## Goal of the exercise
When you reach the line below that has "Close (26, 18)", start returning lines exactly, and stop after the line that has "Get My Coupon (77, 1358)"; skip the pictures.

Dataset entries
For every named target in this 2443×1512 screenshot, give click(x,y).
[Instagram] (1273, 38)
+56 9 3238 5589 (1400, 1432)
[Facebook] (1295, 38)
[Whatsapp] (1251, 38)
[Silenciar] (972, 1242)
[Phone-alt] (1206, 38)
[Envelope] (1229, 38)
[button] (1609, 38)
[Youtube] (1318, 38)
==
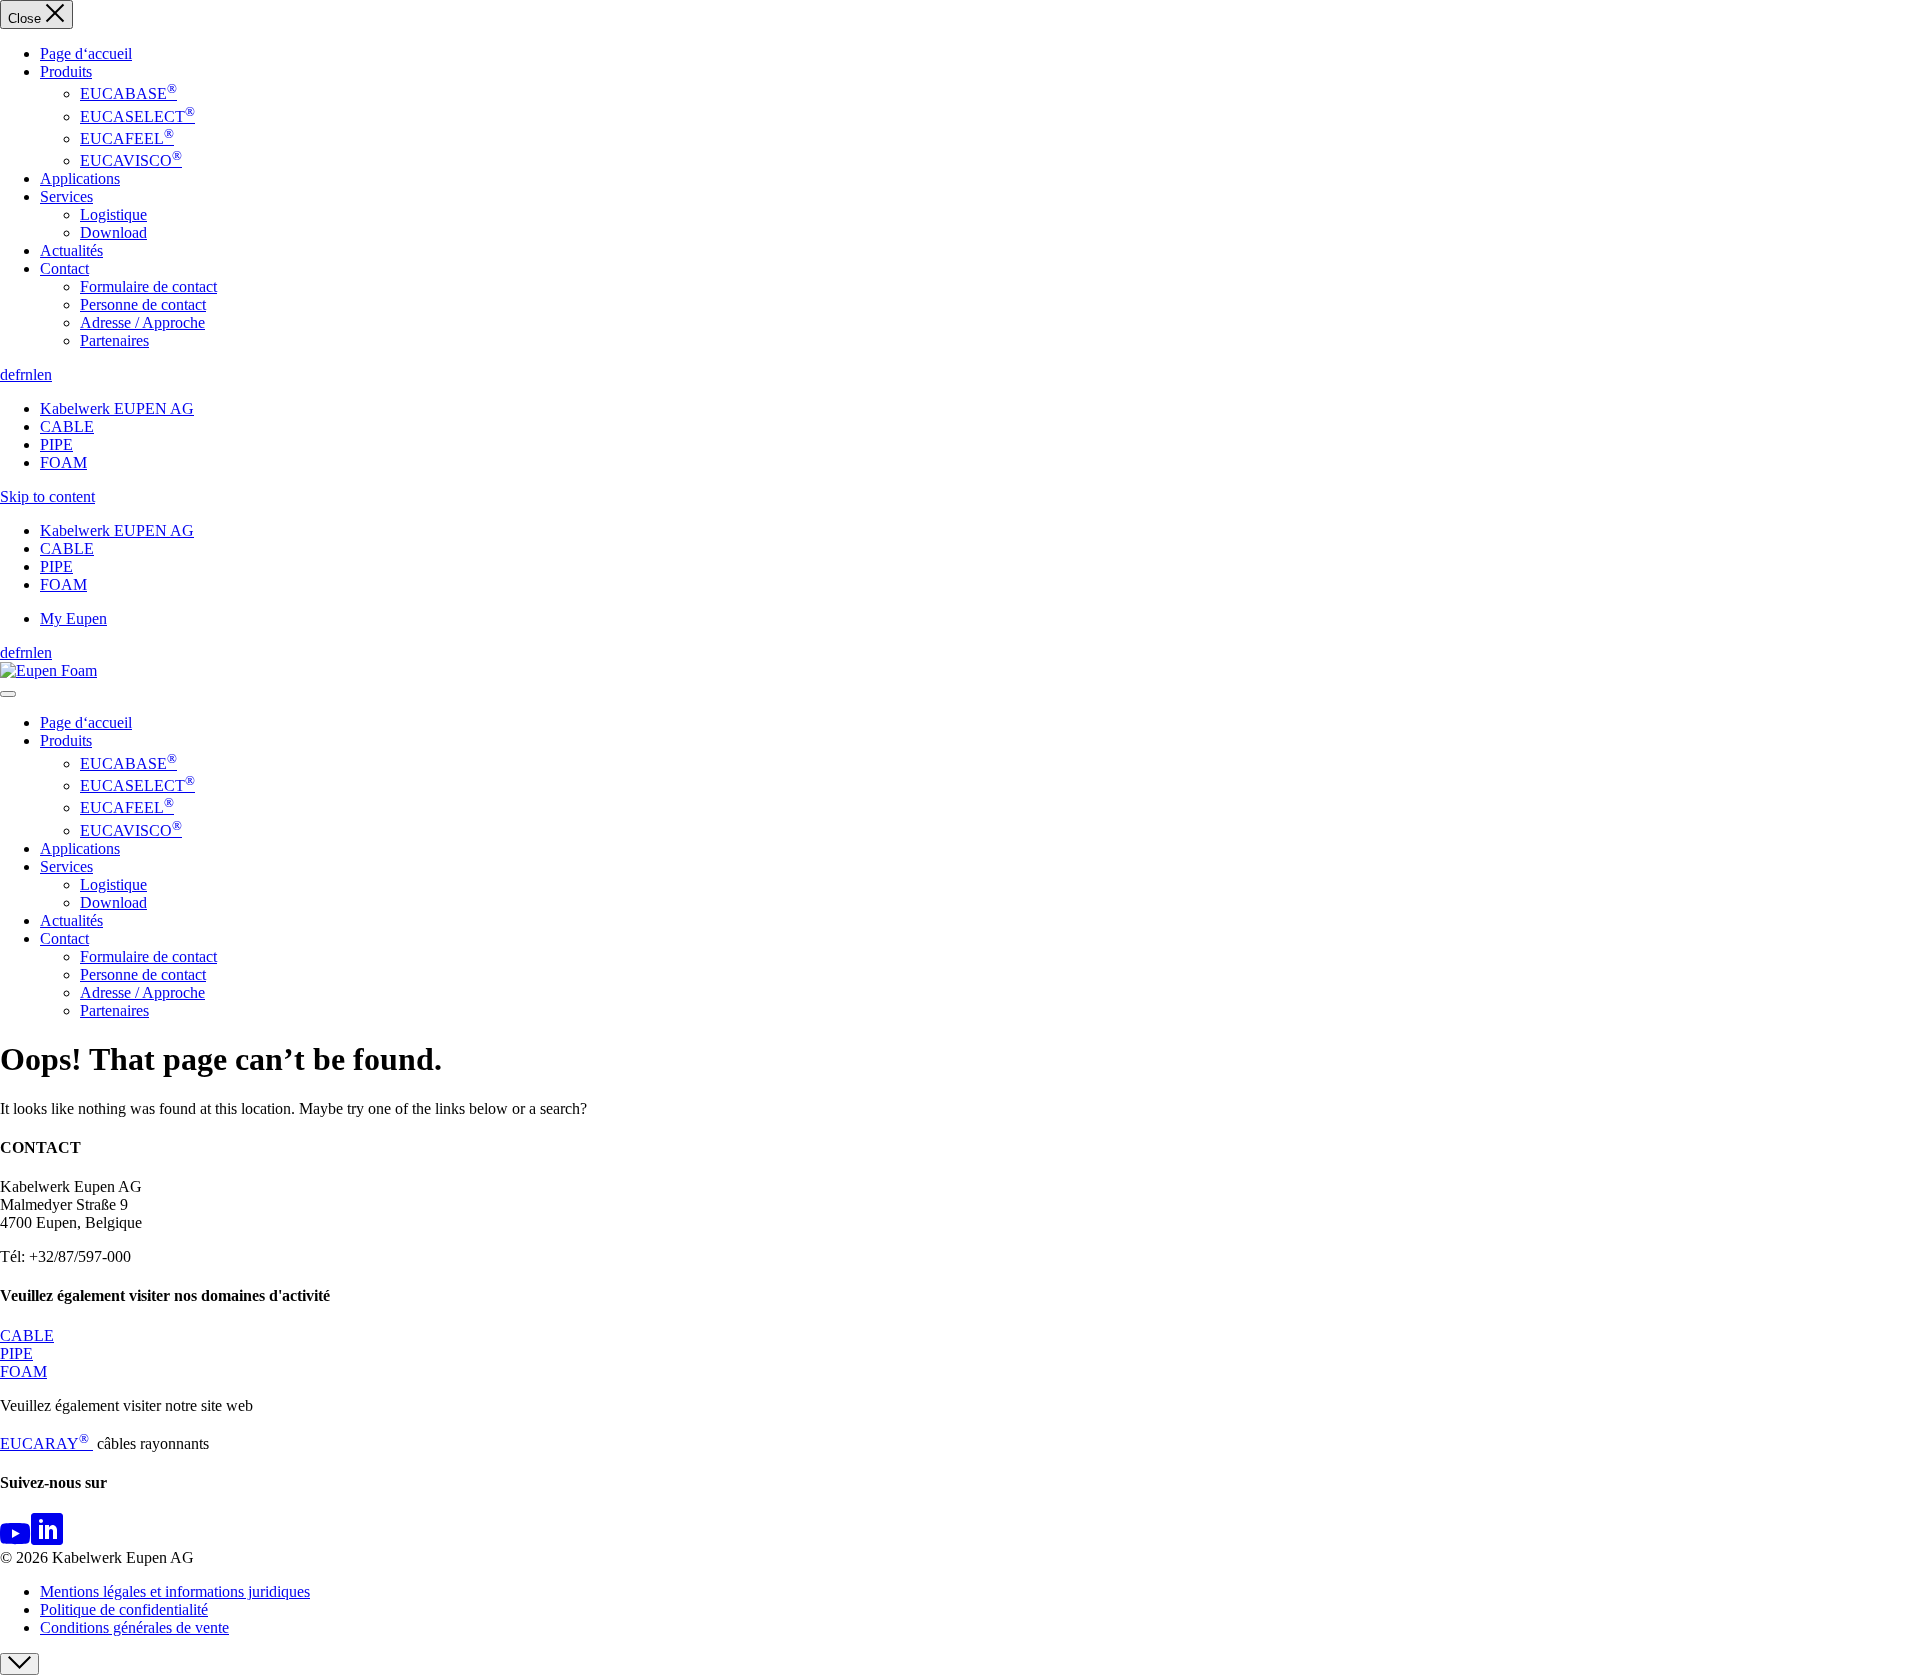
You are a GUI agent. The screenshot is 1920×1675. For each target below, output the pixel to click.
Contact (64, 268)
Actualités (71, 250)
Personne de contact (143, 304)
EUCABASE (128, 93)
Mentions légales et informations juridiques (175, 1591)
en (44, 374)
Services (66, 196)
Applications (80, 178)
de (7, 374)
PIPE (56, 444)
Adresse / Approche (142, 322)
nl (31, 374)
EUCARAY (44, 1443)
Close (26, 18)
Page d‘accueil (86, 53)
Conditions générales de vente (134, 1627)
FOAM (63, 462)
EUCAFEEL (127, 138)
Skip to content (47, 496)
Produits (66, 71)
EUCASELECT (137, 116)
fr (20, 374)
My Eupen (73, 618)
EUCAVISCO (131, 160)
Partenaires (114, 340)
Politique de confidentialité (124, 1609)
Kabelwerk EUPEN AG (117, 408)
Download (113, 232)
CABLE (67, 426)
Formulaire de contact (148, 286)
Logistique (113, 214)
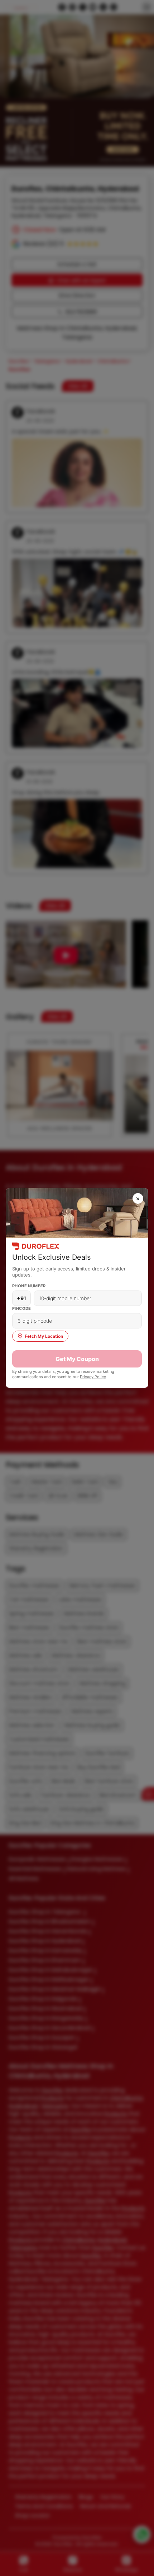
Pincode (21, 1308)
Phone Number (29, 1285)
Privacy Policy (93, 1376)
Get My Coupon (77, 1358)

## Response box
Close (26, 18)
Page d‘accueil (86, 53)
Conditions générales de vente (134, 1627)
FOAM (63, 462)
EUCAFEEL (127, 138)
Skip to content (47, 496)
Produits (66, 71)
EUCASELECT (137, 116)
fr (20, 374)
My Eupen (73, 618)
EUCAVISCO (131, 160)
Partenaires (114, 340)
Politique de confidentialité (124, 1609)
Kabelwerk EUPEN AG (117, 408)
Download (113, 232)
CABLE (67, 426)
Formulaire de contact (148, 286)
Logistique (113, 214)
Pincode (21, 1308)
Phone Number (29, 1285)
Privacy Policy (93, 1376)
Get My Coupon (77, 1358)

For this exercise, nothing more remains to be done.